## Requirement
Pick every line out of the entries below that holds the string "group", and report them.

(Stored records)
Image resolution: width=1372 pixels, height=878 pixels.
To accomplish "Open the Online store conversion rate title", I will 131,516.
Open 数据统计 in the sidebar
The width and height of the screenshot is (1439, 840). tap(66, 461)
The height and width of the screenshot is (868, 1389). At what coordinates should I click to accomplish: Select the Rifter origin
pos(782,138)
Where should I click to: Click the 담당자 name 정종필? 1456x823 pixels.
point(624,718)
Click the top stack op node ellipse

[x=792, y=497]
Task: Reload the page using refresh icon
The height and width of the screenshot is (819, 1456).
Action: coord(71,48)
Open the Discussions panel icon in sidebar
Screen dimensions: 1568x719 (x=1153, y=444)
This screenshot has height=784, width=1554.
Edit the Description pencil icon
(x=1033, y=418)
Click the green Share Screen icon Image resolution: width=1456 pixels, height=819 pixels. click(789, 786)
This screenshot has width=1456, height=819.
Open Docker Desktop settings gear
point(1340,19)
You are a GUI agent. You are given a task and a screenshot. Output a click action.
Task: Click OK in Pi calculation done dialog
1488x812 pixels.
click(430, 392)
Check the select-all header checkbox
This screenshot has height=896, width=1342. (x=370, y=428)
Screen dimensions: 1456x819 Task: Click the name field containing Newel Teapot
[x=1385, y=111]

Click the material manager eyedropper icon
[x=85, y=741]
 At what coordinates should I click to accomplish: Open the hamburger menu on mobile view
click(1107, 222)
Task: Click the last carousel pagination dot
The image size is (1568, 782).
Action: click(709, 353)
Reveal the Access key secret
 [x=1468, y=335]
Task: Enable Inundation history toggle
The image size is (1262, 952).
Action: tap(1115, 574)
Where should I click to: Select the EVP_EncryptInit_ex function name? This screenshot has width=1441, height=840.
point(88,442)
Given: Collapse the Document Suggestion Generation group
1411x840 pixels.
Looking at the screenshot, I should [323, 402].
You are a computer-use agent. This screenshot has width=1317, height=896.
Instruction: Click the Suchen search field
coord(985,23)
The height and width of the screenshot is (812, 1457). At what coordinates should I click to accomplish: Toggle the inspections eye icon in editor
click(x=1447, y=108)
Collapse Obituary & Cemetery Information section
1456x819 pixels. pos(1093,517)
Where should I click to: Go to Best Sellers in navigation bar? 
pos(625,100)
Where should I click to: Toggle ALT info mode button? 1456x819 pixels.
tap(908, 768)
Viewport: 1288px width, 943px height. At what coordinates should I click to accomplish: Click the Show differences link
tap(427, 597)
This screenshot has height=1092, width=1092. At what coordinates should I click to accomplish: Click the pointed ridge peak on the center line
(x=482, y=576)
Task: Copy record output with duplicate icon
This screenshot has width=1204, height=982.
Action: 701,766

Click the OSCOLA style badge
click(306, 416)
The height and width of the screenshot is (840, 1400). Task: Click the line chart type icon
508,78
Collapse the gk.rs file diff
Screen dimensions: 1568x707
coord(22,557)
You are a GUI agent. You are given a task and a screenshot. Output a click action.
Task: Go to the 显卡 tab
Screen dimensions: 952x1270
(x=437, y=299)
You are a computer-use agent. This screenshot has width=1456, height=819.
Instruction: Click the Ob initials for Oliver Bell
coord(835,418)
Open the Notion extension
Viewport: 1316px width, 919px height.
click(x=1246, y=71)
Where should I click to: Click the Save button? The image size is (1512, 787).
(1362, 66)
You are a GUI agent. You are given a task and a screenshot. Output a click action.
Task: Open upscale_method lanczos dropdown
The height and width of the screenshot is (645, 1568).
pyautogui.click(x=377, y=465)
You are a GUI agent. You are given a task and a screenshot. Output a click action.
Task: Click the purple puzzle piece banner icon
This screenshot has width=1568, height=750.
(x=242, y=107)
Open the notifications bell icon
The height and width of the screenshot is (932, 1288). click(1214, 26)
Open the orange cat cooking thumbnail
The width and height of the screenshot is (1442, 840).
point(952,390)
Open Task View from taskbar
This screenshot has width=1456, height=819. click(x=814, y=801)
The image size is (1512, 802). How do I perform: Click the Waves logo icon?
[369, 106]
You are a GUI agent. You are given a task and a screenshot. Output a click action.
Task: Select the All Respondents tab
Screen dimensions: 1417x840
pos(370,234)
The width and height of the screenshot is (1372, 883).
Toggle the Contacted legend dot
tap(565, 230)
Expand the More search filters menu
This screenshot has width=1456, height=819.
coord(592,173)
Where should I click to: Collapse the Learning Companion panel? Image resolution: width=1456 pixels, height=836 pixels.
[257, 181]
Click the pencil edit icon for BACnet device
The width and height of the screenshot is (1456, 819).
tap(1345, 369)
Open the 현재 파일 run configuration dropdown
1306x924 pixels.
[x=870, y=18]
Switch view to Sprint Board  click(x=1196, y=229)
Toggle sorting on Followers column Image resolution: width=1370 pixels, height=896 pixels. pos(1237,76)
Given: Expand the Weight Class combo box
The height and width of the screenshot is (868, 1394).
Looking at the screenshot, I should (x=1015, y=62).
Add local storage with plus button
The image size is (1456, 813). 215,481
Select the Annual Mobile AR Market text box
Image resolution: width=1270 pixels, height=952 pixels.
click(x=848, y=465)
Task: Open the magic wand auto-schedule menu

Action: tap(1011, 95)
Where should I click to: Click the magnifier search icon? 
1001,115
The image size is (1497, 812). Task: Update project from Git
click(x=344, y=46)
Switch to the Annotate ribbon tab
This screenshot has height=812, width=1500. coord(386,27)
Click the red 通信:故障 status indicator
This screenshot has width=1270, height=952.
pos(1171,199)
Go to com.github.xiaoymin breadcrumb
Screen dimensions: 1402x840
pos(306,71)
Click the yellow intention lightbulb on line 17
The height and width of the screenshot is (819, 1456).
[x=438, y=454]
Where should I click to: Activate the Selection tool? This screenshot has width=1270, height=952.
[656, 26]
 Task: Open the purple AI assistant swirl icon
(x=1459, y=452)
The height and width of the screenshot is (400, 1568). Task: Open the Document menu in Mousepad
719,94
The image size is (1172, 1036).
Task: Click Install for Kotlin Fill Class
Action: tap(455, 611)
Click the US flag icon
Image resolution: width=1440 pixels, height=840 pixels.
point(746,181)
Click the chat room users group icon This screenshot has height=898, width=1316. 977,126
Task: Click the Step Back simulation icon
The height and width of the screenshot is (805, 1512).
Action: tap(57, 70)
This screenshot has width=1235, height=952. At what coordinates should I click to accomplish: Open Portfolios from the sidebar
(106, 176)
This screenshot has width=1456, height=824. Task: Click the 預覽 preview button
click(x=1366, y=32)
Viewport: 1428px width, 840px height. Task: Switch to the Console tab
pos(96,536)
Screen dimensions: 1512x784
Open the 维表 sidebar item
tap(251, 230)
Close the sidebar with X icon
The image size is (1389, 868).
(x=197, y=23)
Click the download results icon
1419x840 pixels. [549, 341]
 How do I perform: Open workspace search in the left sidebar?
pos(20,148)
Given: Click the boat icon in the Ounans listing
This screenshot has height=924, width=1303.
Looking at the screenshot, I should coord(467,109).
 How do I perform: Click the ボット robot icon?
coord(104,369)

## Result for this task
Given: Collapse the Document Suggestion Generation group
Click the chat room users group icon This screenshot has height=898, width=1316. 977,126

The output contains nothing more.